Annoying. Poetry is ephemeral enough without it being replaced by flashing ads. On the other hand, we’ve all read Farenheit 451.
About those poems: ‘Commas’ and ‘Semper Fi’ are tiny little things, and I’m not sure what sort of mood I was in while writing the latter. The former was inspired by a co-worker who wrote e-mails without commas. Like, no commas at all. Just constant streaming sentences. (Of course, the moment I noticed that, in came an e-mail with two commas.) There was actually a fairly pragmatic reason for this, involving not being a great typist, but naturally I like my interpretation better.
And ‘Widower’…this is one of those times when I think, ‘my biographer is going to get this wrong.’

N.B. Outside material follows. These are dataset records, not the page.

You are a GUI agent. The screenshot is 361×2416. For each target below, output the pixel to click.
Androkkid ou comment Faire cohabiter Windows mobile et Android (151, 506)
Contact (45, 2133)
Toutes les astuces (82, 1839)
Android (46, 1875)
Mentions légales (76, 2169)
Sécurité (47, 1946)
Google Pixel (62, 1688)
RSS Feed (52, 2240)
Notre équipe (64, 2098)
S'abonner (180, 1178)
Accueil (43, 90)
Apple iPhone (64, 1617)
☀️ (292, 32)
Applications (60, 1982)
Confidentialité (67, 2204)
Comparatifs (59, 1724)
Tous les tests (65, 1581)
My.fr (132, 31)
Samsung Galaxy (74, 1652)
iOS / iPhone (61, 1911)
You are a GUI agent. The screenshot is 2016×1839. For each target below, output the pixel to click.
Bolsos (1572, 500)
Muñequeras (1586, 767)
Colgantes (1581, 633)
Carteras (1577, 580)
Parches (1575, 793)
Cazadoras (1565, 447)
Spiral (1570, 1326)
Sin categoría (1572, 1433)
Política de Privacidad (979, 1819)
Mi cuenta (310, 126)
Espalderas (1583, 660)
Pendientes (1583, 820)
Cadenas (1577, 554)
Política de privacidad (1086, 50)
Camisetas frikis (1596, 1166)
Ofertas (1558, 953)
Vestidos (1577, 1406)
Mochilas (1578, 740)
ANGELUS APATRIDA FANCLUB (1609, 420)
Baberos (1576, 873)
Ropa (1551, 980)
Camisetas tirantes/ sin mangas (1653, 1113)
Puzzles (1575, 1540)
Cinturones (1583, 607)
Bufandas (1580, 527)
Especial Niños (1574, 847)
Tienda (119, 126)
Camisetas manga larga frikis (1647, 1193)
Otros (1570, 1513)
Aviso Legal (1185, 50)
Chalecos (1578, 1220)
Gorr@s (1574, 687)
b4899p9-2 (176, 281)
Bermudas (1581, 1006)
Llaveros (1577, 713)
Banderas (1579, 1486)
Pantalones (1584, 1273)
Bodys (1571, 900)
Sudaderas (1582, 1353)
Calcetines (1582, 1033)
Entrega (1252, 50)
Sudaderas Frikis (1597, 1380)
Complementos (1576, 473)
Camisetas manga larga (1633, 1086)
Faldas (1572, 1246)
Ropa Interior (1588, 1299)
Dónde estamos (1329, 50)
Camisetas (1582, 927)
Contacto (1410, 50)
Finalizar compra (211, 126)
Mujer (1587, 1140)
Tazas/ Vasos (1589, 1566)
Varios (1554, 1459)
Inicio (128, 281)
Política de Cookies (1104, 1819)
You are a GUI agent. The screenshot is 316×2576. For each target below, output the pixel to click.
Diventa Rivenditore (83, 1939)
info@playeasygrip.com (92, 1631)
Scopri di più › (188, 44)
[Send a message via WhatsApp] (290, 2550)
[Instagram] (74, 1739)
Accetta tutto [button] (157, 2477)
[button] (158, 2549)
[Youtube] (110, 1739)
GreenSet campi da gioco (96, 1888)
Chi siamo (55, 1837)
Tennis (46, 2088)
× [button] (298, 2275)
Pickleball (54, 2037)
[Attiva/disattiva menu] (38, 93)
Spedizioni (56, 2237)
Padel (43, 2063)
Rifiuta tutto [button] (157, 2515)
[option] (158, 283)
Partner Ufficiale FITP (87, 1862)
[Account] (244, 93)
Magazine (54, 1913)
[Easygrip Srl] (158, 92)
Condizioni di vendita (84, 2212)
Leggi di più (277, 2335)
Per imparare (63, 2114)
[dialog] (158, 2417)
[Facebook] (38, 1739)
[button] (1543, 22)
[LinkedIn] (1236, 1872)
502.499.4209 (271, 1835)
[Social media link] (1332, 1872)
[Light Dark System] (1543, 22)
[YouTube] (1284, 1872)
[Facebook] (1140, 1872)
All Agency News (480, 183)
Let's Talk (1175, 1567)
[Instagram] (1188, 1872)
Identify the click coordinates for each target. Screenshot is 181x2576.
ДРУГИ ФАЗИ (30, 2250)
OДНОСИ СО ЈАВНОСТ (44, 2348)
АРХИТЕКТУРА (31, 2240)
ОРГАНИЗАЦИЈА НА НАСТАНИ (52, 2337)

(I don’t actually think I will ever have a biographer, but occasionally I do ponder what someone would think if the poem or journal I’m writing were to become part of a literary estate some day. I intend to torch all my journals, probably in a dramatic scenario involving a wooden boat, but right now they’re a stack of Moleskines in the wardrobe.)
The reason why my biographer might get this wrong is because if you are aware of a particular unpleasant situation I was once in with a co-worker – I really must find gainful employment soon, because clearly many of my poems arise from people I work with – you would think, AHA! This poem is a direct result of that. And such an interpretation makes sense on several levels. Problem is that I wrote the poem a good couple of months before the situation ever came up.
At StAnza last year, Dennis O’Driscoll said something to the effect that the best poems are written before the event. I keep noticing this. I wonder if it happens to anyone else. I shall have to ask.
‘Widower’ is also one of those poems where I find one line and build an entire sonnet around it. In this case, I had to strip back the entire sestet and redo it, and shift the line because I couldn’t get a decent rhyme. I’ll let you guess which word I refer to. Hint: NSFW.